=== Work required ===
Wherever "WhatsApp" turns up in a line of the entries below, that line counts. Say how many such lines there are, with no other words.
++++ Record set ++++
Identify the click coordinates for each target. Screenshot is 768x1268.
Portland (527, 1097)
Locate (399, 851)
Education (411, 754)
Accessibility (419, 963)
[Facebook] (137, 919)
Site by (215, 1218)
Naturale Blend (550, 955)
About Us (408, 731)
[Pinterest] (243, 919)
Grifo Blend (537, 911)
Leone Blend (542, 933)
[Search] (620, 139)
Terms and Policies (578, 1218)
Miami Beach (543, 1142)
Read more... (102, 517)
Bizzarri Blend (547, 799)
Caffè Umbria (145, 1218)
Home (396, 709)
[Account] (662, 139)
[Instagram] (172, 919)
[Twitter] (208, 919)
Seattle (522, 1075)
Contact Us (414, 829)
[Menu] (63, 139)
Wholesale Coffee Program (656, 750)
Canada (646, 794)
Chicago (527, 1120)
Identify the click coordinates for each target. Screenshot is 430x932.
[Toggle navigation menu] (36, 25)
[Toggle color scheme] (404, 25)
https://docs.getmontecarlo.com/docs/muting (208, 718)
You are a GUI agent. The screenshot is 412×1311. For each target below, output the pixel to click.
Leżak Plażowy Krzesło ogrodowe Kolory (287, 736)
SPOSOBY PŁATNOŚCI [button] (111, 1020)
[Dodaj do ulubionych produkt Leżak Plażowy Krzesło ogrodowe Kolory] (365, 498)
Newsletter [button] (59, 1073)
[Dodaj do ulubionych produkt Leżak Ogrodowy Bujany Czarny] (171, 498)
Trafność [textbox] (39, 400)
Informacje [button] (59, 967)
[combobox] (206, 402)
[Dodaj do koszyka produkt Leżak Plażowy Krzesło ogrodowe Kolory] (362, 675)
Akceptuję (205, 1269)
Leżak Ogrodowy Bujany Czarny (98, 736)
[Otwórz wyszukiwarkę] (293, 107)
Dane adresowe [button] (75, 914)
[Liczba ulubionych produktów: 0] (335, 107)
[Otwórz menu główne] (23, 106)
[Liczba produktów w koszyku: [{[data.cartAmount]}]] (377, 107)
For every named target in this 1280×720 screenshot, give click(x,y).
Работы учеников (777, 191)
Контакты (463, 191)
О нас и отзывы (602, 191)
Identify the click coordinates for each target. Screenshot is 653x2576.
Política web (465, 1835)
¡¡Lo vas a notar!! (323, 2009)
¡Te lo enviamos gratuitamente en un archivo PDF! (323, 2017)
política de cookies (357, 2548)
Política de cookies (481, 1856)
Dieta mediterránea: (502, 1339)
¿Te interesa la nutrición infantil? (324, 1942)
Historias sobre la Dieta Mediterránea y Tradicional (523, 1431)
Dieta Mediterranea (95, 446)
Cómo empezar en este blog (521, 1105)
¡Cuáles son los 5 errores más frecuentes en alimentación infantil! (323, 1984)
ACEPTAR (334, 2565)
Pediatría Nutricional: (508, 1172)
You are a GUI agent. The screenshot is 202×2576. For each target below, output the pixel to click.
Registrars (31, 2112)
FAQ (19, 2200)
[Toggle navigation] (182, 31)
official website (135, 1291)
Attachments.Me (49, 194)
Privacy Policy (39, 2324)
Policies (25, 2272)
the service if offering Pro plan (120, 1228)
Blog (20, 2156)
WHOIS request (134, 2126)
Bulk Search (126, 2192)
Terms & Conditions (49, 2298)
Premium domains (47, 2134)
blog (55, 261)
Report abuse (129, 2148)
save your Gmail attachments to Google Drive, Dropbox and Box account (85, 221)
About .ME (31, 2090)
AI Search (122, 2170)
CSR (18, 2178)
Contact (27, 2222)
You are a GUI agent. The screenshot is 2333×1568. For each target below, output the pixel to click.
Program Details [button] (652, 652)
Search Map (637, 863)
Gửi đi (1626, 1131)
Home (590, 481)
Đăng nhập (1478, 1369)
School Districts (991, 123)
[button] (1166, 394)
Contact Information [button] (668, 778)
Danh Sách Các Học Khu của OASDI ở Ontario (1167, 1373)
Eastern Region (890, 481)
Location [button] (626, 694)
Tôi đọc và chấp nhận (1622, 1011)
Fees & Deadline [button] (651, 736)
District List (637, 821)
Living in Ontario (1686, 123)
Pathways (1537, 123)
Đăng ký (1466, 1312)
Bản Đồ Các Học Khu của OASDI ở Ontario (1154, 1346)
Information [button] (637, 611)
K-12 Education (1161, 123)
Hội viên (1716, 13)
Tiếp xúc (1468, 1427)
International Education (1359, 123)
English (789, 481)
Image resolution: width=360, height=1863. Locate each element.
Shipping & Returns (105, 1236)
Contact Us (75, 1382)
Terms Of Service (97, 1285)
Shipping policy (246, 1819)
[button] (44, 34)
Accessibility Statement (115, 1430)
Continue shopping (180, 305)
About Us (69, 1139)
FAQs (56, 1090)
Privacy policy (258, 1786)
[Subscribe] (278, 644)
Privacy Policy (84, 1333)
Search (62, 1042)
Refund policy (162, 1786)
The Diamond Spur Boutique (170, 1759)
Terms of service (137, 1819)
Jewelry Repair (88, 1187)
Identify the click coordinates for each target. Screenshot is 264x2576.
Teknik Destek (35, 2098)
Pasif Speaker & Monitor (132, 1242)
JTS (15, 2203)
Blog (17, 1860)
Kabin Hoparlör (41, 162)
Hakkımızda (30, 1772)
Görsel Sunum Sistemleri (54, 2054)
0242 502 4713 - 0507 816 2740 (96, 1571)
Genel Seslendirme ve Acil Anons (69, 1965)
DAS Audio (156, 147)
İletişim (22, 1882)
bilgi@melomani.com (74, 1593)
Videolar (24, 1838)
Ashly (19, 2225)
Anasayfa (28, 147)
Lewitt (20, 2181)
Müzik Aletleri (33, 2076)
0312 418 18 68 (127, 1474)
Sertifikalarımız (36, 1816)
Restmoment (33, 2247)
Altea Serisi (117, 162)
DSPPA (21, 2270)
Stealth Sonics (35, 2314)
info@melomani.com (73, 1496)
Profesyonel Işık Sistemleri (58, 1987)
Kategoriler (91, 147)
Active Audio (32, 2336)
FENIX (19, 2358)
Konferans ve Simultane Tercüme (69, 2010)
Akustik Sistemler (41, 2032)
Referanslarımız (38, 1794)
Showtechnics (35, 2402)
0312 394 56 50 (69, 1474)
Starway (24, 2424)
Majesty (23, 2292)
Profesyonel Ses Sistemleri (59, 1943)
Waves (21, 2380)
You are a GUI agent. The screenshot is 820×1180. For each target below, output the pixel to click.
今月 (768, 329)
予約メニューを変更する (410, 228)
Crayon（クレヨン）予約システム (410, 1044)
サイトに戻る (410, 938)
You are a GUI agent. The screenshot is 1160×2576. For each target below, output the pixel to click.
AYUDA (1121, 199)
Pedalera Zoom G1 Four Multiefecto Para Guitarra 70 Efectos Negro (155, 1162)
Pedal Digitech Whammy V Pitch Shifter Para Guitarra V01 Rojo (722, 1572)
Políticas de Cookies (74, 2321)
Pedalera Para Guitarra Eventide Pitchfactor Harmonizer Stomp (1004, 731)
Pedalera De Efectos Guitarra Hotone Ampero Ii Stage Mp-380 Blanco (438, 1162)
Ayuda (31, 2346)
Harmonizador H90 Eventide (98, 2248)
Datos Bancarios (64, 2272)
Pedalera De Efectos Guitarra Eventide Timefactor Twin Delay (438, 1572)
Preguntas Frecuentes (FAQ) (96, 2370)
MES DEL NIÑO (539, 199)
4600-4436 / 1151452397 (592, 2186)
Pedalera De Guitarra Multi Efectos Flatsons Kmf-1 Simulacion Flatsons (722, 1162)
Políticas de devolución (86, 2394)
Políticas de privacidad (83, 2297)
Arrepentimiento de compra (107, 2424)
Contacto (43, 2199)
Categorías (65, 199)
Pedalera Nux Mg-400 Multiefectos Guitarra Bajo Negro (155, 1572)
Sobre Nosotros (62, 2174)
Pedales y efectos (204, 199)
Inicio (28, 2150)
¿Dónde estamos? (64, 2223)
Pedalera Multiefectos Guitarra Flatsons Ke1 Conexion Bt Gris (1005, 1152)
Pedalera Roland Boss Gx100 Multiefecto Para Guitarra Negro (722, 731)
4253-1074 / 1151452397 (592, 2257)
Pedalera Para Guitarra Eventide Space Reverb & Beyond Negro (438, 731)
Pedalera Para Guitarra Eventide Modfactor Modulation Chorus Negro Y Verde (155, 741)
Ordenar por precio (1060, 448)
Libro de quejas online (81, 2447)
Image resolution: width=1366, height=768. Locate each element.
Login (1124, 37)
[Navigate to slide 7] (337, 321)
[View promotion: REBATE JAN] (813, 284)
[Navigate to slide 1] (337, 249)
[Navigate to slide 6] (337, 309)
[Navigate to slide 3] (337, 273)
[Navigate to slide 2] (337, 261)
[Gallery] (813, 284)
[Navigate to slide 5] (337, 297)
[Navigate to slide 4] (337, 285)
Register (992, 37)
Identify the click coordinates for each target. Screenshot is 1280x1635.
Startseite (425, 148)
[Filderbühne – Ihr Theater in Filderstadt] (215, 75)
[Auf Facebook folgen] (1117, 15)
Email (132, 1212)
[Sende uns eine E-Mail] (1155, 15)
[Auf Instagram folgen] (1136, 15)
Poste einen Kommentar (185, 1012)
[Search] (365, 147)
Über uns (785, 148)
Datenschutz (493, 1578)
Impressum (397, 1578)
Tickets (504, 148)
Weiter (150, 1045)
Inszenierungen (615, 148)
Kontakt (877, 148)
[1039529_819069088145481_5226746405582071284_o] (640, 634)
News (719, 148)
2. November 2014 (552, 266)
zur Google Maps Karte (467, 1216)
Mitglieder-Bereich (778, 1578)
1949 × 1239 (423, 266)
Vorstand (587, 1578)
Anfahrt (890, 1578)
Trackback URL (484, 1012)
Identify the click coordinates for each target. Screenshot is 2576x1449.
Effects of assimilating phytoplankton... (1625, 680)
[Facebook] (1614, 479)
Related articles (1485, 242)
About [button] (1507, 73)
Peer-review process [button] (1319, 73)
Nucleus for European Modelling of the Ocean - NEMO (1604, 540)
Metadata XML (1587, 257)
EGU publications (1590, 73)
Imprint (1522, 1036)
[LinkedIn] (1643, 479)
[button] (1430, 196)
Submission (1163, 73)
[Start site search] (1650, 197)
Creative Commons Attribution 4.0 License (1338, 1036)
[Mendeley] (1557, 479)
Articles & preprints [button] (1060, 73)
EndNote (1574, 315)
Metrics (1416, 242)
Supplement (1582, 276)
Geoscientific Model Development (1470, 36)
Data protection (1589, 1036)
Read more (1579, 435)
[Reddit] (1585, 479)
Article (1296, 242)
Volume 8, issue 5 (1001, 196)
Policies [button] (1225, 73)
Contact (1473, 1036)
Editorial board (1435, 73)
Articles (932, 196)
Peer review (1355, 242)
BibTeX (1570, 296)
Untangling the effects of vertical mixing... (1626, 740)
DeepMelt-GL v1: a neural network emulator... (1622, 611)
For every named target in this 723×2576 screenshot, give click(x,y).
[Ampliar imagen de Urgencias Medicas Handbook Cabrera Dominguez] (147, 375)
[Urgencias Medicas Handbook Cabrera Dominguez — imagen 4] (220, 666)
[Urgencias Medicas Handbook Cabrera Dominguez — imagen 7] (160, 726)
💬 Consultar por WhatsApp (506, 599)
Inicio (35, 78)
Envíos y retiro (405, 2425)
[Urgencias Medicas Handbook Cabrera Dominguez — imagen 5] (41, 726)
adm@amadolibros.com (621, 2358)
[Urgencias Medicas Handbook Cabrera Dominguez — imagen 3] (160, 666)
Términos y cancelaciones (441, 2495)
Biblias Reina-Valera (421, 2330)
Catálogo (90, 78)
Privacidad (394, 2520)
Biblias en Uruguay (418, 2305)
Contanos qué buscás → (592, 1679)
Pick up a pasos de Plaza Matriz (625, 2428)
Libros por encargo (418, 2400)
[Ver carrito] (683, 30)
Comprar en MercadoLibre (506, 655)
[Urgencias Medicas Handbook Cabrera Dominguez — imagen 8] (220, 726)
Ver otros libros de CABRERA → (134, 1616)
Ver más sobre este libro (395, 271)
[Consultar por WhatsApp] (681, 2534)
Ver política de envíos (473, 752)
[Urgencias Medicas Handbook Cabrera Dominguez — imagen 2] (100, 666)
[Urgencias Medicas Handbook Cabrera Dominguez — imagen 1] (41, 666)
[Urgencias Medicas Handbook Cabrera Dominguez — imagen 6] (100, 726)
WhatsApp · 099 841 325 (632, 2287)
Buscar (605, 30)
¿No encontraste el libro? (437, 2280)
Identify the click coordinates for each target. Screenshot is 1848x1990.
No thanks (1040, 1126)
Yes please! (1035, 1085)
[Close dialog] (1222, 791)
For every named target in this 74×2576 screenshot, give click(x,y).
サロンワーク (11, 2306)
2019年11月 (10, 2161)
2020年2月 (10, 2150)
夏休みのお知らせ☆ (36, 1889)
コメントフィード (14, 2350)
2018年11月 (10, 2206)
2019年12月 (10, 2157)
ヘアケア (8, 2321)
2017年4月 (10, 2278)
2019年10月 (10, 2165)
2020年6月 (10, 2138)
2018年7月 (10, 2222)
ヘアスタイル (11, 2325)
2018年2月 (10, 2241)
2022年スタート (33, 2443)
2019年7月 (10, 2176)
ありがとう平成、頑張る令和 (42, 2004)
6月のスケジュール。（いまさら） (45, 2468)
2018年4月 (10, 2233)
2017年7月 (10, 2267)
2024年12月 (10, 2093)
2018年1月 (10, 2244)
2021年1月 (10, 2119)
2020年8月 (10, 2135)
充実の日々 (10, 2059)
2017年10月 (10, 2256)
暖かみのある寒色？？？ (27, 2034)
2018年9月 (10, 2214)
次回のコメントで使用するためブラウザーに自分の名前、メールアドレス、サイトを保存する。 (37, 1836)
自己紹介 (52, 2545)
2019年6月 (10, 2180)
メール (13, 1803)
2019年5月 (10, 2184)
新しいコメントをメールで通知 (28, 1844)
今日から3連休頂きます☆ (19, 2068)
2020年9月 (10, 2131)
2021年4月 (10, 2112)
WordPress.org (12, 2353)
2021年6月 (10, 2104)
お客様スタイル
++++
=== Task solution ===
3